The process of linking your ORCID profile is straightforward; see this documentation article for instructions. Keep an eye on this feature as we plan to enhance our integration with ORCID to offer more ways to share your workflow contributions with the research community.
Integrating development, deployment and publication
From a functional standpoint, we also want to make it easy for contributors to keep their content up to date with minimal manual intervention. To that end, we recently published a Github App that enables developers who use Github to set up their code repository to automatically sync with Dockstore. The process involves doing a one-time registration step per repository or organization, described here, and adding a short .yml configuration file to your Github repository, listing the workflow(s) that should be synced. Note that this can be used to register workflows in Dockstore in the first place, bypassing the “normal” manual workflow registration process.

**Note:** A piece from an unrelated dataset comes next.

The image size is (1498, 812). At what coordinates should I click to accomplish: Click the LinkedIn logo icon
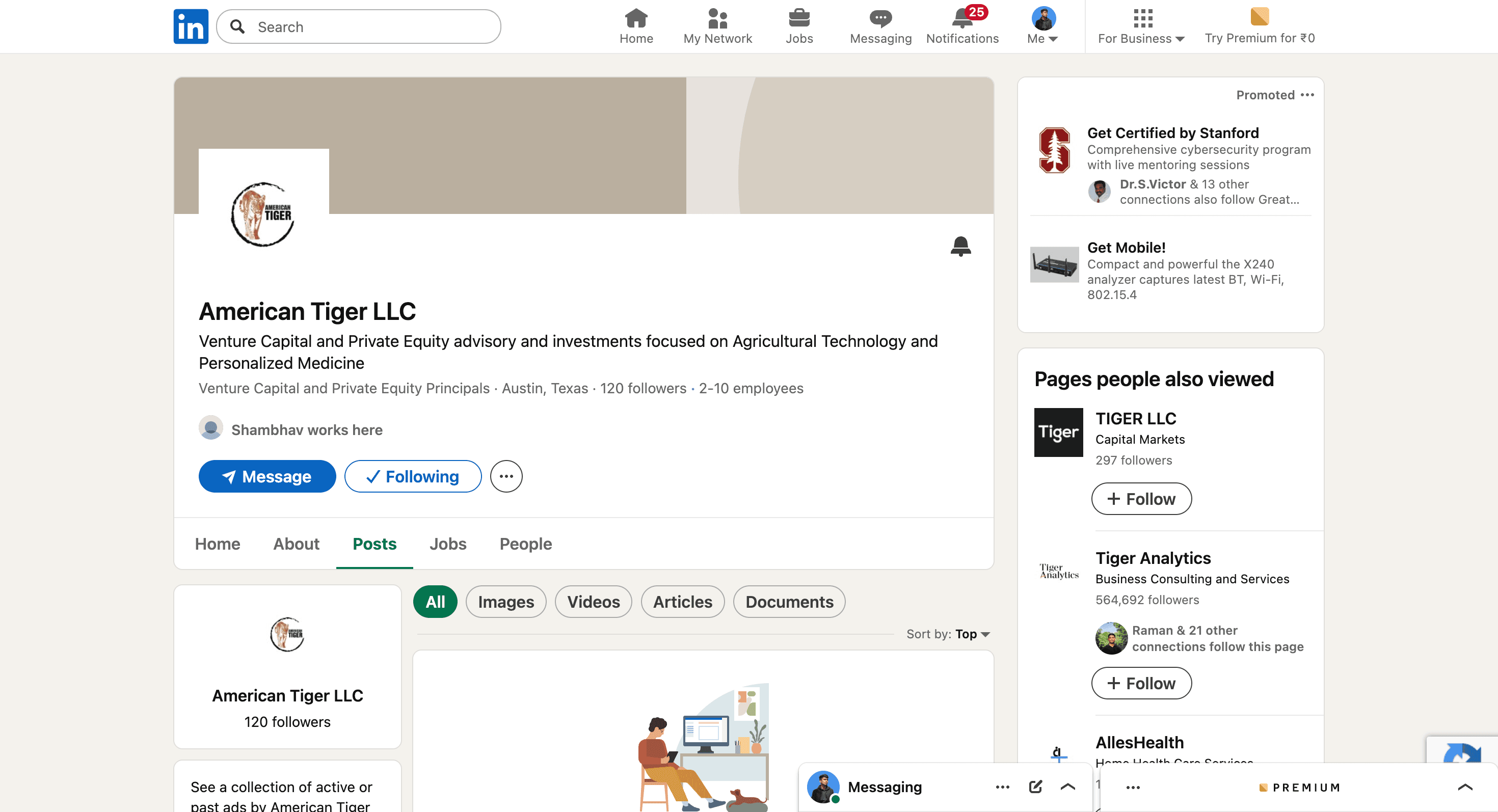191,26
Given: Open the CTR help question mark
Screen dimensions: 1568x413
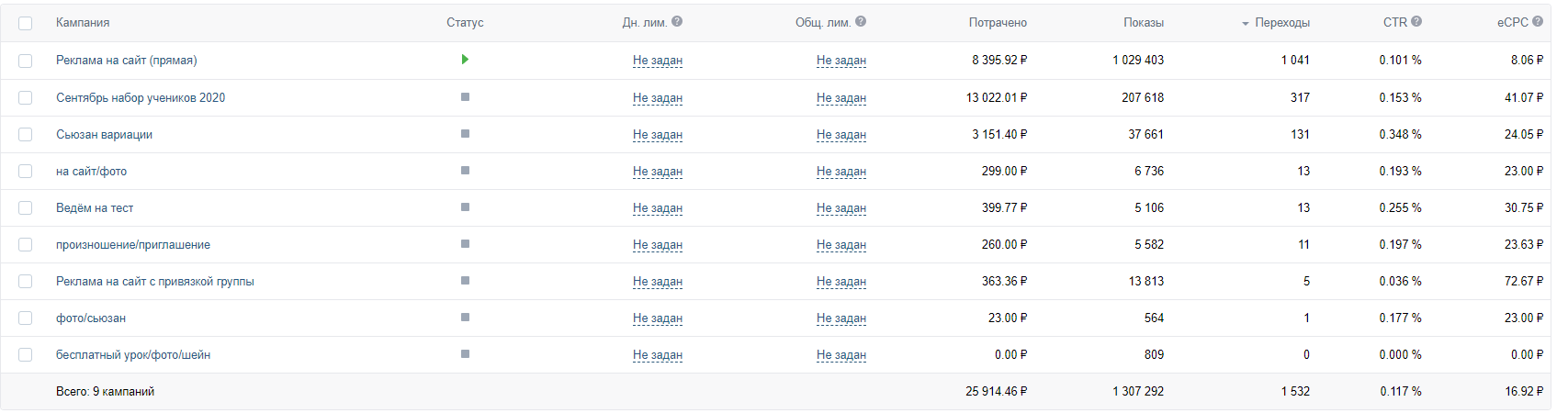Looking at the screenshot, I should click(1416, 22).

When your content on Dockstore is ready for an official release, you can create an immutable “snapshot” version of your workflow and request a Digital Object Identifier (DOI) for it through Zenodo, so that others can cite it in their own work.
Screenshot of an example workflow’s version management page showing the snapshot creation and DOI request action links.
You can find detailed instructions on creating the snapshot and DOI in the Dockstore documentation.
A video playlist to learn more about how to use Dockstore to the fullest
Finally, if you’re just getting started and all this sounds lovely, but you’re not sure how to get started with Dockstore, check out our new video series on YouTube. It was originally a full end-to-end online workshop that we recorded, which had the advantage of covering all the topics you’re likely to want to learn as a newcomer with the platform in a well-ordered progression, but at a runtime of over 2 hours it was daunting and impractical for most viewers. So we cut it up into a playlist of short digestible segments that maintains the original continuity yet is a lot easier to tackle by increments, and also allows you to jump to specific topics much more conveniently.
I hope this will help you take full advantage of Dockstore’s latest improvements, and I look forward to following up on this to announce other enhancements to the platform that are currently in progress.
For a short review of how to import a workflow from Dockstore starting from within a Terra workspace, see this video, starting at 2:11.